Em todos esses casos, o cliente não está contratando apenas horas de desenvolvimento, e sim um acúmulo prático de erros, acertos e aprendizados que vieram dos produtos próprios da software house.
Como comunicar essa estratégia para o mercado
Não basta ter produtos próprios, é preciso saber explicar isso para o mercado de forma clara.
Mensagens importantes na comunicação
- Mostrar que a software house vive os mesmos desafios que os clientes, operando sistemas em produção.
- Destacar aprendizados em segurança, backup, monitoramento, auditoria, suporte e governança.
- Apresentar cases em que soluções desenvolvidas para produto interno foram adaptadas para projetos de clientes.
Canais e formatos
- Página institucional explicando a visão de produtos e serviços.

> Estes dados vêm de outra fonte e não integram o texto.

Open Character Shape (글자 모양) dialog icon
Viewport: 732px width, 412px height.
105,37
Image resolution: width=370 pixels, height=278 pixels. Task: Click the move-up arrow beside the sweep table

- Conteúdos técnicos (artigos, talks, cases) mostrando bastidores de decisões de arquitetura e operação.
- Conversas comerciais que enfatizem que a experiência com produtos próprios reduz risco e retrabalho.
Quando bem comunicada, essa estratégia deixa de parecer falta de foco e passa a ser percebida como diferencial competitivo.
Resumo: por que essa abordagem gera mais valor no longo prazo
Ter produtos e projetos próprios exige investimento, paciência e disciplina. Mas, no longo prazo, tende a gerar mais valor por vários motivos:
- Obriga a software house a pensar em ciclo de vida completo, não apenas em entrega de projeto.
- Força evolução real em segurança, observabilidade e suporte, porque a empresa sente os impactos diretamente.
- Cria um acervo de componentes, padrões e processos que beneficia todos os clientes.
- Gera credibilidade na conversa com empresas que querem sistemas críticos e confiáveis.
Uma software house que só desenvolve para terceiros pode ser ótima tecnicamente, mas tende a ter menos contato com a realidade dura da operação.
Já uma software house com produtos próprios aprende com a própria prática, ajusta rotas e leva essas lições para cada novo cliente. No fim das contas, é isso que faz a diferença entre apenas escrever código e entregar software que funciona, se mantém e gera confiança ao longo do tempo.